May I repost yur solutions? if so, do you have an URL for attribution?
 
Sure. I don't have an URL though.
 
"You simply can’t imagine problems that your tools can’t solve well, much less can’t solve at all."

Interesting take on the Sapir-Whorf hypothesis there.
 
Nice reference, I hope you have better friends than Mark Renton.
 
Worth reading:

Hrmmm.
 
I wrote a similar post about building "basic" programming abstractions -- booleans, integers, lists and recursion -- in the untyped lambda calculus using a subset of scheme. Take a look.
 
Here's my version of Y in Ruby:

Y = proc {
|f|

proc {
|g|
g[g] }.call(
proc {
|h|

proc {
|n|

(f[h[h]])[n]
}
})
}

Using Y to define factorial:

fac = Y[
proc {
|h|

proc {
|n|
if n < 2 then
1
else
n * h[n - 1]
end
}
}]

puts fac[5] # prints 120

Admittedly it's not as general as your Y: the recursvie function defined takes one and only one argument.
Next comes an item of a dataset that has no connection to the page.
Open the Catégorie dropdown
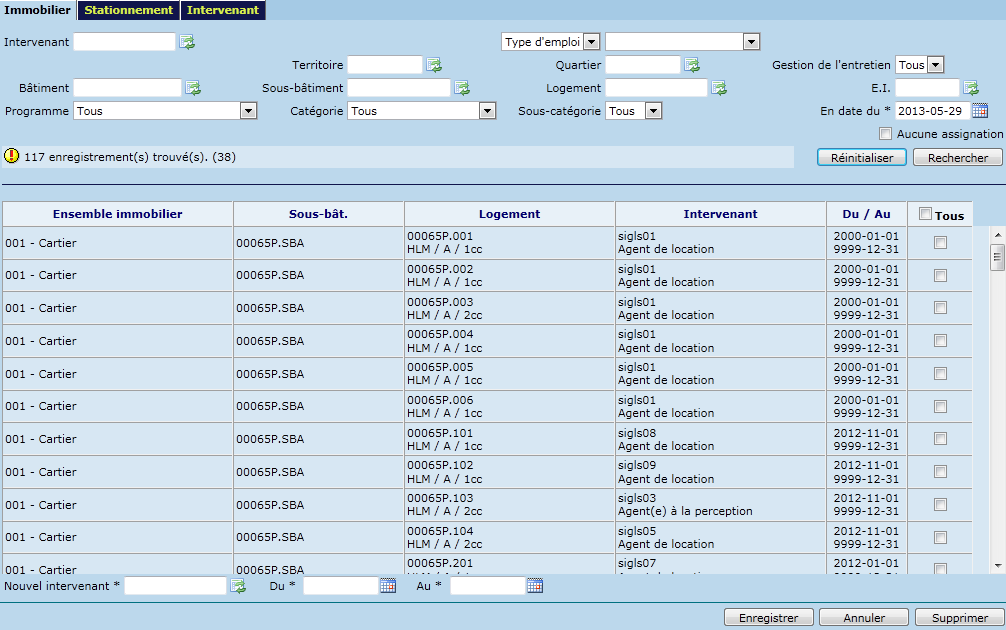The image size is (1006, 630). click(x=487, y=111)
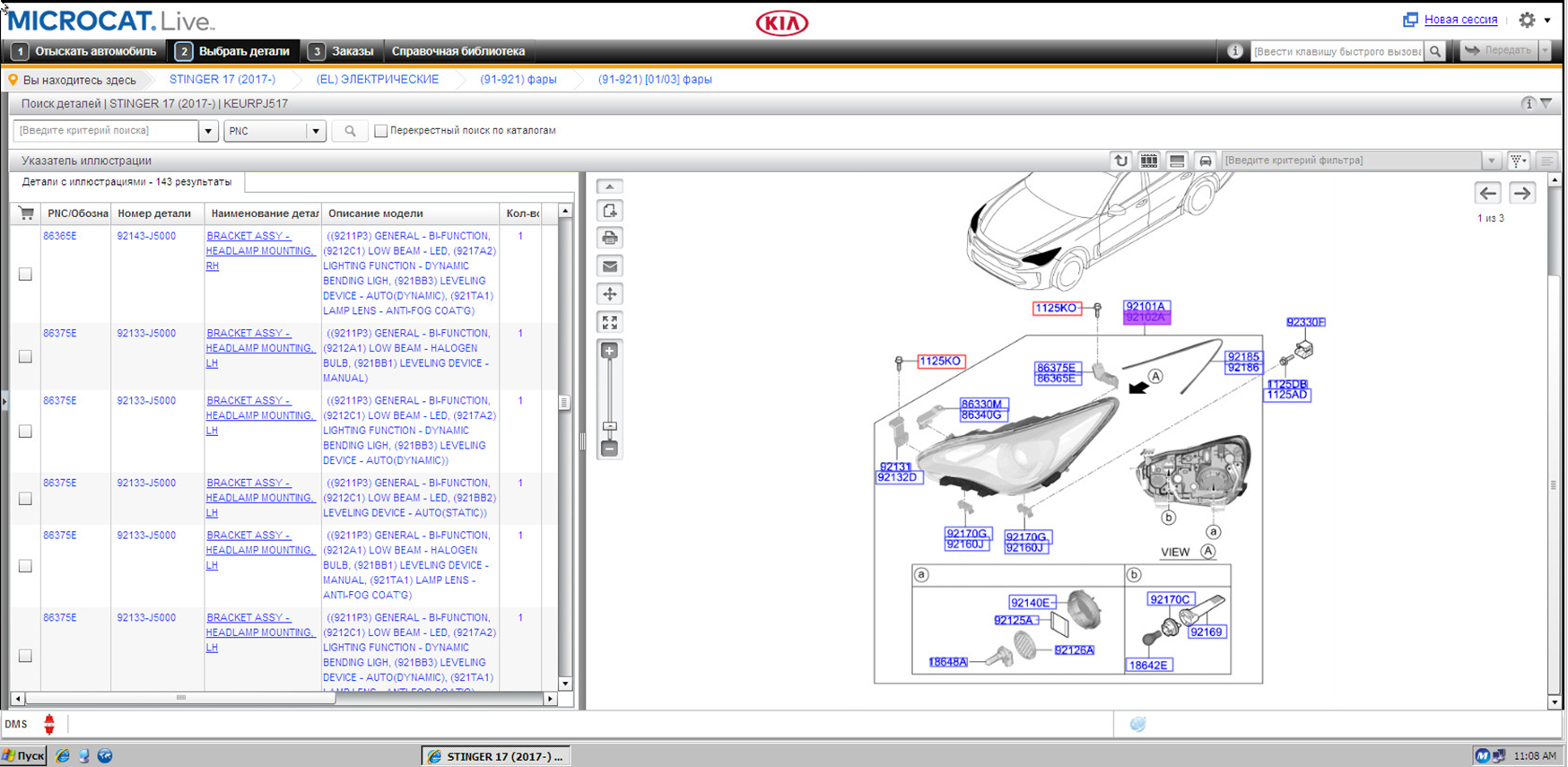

But this should be easy to fix using *args forms.

You can read my blog entry to see how I derived this implementation:

http://www.feiling.org/blogentries/show/16

 
I was prompted by this post to explore a similar topic in scheme See my blog entry
 
> That’s why there are so few continuation-based HTTP servers.

That's funny, I thought it was because HTTP is a stateless protocol. =)

Great post though.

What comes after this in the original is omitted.